Zum Interview „Mehr Klimaschutz oder mehr Klimakrise“ (TV vom 26. Juli) sowie weiteren Artikeln zu den Ursachen der Flutkatastrophe:

Ob die Flutkatastrophe eine lebensveränderte Bewusstseinserweiterung bei einigen bewirkt; kann ich nicht beurteilen. Erstaunlich ist; wie schnell durch die Flut­ereignisse eine drohende Klimakatastrophe wieder Thema ist. Eine grundsätzliche Veränderung des Verhaltens wird nun von vielen gefordert. Dabei geht es aber nicht nur um ein bisschen Bio-Karotten, Energiesparlampen oder ein fair gehandeltes T-Shirt. Es geht um Lebensstil und Konsum.

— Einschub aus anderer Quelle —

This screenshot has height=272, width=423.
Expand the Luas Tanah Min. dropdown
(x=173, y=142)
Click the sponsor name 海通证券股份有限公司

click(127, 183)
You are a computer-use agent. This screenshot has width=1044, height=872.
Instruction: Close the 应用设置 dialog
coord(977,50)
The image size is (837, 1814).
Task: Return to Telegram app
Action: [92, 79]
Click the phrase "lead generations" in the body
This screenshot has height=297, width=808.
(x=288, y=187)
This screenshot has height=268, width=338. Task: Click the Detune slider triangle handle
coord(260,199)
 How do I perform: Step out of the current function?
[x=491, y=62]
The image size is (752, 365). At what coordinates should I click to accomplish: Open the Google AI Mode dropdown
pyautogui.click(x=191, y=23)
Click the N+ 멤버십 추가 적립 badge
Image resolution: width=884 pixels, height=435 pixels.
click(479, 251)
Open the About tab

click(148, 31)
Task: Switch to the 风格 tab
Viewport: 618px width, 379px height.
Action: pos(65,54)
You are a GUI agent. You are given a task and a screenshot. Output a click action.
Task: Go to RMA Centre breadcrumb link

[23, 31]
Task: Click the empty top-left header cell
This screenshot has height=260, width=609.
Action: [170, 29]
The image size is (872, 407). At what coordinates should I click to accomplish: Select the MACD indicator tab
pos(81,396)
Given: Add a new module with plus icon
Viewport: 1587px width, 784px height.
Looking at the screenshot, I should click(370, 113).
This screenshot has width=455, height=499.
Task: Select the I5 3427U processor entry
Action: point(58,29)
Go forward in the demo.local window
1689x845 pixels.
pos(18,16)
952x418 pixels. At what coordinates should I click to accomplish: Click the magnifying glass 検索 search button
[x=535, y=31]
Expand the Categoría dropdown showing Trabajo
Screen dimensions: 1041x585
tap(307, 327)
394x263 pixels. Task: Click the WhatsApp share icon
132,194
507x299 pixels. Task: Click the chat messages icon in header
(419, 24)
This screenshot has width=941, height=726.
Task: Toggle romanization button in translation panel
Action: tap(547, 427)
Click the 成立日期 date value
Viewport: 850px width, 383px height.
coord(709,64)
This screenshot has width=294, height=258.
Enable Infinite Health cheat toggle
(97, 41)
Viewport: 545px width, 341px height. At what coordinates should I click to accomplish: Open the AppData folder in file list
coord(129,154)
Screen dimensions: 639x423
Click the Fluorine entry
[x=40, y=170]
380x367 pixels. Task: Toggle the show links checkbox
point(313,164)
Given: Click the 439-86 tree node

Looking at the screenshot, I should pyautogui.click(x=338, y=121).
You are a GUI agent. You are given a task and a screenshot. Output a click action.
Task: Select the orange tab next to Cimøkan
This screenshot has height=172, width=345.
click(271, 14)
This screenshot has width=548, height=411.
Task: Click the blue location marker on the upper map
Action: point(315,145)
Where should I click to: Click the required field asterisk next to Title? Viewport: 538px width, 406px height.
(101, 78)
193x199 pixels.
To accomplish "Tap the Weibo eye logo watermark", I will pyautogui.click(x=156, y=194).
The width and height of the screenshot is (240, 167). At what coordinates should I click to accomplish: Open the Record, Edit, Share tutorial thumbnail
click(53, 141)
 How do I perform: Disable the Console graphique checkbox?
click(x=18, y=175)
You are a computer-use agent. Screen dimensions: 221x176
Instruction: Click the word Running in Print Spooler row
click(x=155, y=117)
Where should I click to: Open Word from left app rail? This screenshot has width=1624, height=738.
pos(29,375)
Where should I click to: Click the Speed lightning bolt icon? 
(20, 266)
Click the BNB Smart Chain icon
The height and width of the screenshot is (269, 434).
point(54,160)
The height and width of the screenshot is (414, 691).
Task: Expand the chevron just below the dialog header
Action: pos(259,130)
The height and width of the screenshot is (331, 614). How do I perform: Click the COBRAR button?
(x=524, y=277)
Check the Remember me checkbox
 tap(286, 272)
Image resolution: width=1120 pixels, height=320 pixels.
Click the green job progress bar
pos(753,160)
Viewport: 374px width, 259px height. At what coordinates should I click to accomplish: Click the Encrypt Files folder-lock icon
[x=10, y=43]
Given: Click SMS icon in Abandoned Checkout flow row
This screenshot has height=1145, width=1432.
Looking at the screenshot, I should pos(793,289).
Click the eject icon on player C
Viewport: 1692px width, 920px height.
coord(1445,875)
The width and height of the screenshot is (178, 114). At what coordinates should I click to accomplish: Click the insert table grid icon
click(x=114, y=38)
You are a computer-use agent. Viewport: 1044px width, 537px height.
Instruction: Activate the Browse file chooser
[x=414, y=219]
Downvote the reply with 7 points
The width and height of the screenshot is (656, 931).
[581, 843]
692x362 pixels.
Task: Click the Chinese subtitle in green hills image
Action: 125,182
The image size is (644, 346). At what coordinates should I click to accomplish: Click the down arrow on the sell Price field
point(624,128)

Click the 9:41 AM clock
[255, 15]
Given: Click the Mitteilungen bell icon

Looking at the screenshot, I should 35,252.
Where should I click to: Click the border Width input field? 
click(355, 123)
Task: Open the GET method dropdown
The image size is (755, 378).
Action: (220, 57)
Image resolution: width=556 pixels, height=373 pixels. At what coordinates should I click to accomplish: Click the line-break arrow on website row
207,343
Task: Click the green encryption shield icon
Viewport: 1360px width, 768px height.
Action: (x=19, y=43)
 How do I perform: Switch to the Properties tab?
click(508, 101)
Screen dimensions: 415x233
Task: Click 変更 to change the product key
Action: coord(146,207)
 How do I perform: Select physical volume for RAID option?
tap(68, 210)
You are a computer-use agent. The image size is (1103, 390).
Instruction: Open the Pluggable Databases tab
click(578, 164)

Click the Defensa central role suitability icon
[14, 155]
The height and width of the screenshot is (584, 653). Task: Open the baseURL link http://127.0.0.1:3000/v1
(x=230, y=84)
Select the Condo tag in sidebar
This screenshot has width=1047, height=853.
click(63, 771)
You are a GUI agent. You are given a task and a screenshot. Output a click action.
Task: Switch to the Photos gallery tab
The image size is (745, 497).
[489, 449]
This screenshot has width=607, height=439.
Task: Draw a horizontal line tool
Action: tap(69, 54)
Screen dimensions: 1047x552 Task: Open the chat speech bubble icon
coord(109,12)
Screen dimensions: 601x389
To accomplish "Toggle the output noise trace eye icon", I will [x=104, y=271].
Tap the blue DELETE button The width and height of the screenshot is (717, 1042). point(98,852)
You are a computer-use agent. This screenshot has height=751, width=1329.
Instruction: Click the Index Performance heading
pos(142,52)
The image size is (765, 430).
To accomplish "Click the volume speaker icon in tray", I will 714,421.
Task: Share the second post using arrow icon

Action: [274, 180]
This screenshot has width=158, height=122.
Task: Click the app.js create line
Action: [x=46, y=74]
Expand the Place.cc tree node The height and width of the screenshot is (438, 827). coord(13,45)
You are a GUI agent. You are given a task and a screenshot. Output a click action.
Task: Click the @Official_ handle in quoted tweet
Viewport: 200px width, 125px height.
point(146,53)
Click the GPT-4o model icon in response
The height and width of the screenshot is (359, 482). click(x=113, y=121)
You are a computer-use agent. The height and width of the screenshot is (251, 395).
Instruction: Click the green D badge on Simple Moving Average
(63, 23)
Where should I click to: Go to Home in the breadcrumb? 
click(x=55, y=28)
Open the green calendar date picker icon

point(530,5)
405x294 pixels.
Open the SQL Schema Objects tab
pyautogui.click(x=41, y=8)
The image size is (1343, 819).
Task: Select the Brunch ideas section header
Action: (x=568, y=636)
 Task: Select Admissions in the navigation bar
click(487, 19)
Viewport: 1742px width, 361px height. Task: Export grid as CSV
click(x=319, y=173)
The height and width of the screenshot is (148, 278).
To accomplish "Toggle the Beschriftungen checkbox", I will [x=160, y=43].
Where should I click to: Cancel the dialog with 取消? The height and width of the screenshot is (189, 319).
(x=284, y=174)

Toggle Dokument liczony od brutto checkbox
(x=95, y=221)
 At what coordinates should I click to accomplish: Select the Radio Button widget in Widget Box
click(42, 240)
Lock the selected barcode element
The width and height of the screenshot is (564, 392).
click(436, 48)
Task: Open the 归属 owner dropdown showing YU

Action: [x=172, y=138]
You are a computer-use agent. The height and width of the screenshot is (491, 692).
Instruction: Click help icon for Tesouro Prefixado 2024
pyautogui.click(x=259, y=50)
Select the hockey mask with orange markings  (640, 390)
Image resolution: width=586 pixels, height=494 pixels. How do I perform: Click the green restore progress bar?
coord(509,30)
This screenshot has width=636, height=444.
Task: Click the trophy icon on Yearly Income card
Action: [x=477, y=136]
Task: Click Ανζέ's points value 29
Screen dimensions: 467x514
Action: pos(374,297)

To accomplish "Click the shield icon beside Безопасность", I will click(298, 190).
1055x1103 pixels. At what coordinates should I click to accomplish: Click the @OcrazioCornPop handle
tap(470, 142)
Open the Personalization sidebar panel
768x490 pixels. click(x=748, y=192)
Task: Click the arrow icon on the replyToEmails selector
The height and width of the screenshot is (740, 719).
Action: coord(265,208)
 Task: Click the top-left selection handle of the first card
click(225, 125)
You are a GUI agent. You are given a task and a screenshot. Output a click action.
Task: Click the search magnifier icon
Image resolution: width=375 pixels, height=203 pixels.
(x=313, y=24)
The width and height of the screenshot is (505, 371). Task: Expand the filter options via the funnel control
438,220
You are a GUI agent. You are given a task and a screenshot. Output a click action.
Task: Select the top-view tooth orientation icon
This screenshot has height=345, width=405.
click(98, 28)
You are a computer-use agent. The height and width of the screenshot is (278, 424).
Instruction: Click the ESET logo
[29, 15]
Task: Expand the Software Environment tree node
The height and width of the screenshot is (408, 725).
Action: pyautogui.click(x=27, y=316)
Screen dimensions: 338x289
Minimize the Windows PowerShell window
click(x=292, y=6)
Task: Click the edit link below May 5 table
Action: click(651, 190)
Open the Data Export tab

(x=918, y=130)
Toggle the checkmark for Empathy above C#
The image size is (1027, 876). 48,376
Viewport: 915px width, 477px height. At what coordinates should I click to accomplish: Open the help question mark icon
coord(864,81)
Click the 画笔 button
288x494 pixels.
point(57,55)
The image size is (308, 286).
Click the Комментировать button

Das Thema Klimawandel gehört inzwischen zum Standartrepertoire eines jeden Politikers. Alle betonen, dass die Klimaziele einzuhalten sind und als wichtig erachtet werden. Schade nur, dass man bisher damit keine Wahlen gewinnen konnte. Ich glaube auch nicht, dass Machtpolitiker aller Parteien (auch der Grünen)  hundertprozentig hinter dem stehen, was sie sie sagen. Realpolitik und Schaufensterreden sind zwei verschiedene Paar Schuhe. Vieles von dem, was diskutiert wird, ist nicht wirklich fundiert und belegt.

Der ehemalige Weltbankchef Nicholas Stern rechnete damit, dass die Bekämpfung des Klimawandels jährlich ein Prozent des weltweiten Bruttosozialprodukts kosten würde, die Schäden des Klimawandels dagegen das Fünf- bis Zwanzigfache. Der IPCC-Report des UN-Klimarates besagt, dass nur noch 15 Jahre bleiben würden, um Schlimmes zu verhindern. Mit solch abstrakten Zahlen lassen sich Wirtschaftslenker nicht zum Nachdenken zwingen.

Es müssen schon erkennbare Tatsachen auf den Tisch, wie die Zerstörung New Orleans durch den Hurrikan Katrina oder die aktuelle Flutkatastrophe in Deutschland und in den Benelux-Staaten. So etwas wirkt nach und ist eine Steilvorlage für den Klimaschutz. Jeder will plötzlich unbedingt mindestens ein bisschen die Welt retten, aber dabei auf nichts verzichten. Dazu gehören auch Latte-Macchiato-Trinker, die in der Weltgeschichte rumfliegen, um dort dem sanften, nachhaltigen und ökologischen Tourismus zu frönen. Was das auch immer sein soll.

Aus meiner Sicht steht das Auto im Zentrum, wenn sich Politiker um Klimaschutz streiten. Absichtserklärungen zur CO2-Einsparung gibt es zuhauf. Leider wird die Flutkatastrophe wohl zerredet werden. Man muss die bisherigen Parlamentsdebatten nur Revue passieren lassen, um das zu prognostizieren. Meine Gedanken sind bei den Opfern der Flutkatastrophe, die jetzt ihre Kraft nicht nur zur Schadensbeseitigung, sondern auch im Kampf mit den Versicherungen einsetzen müssen.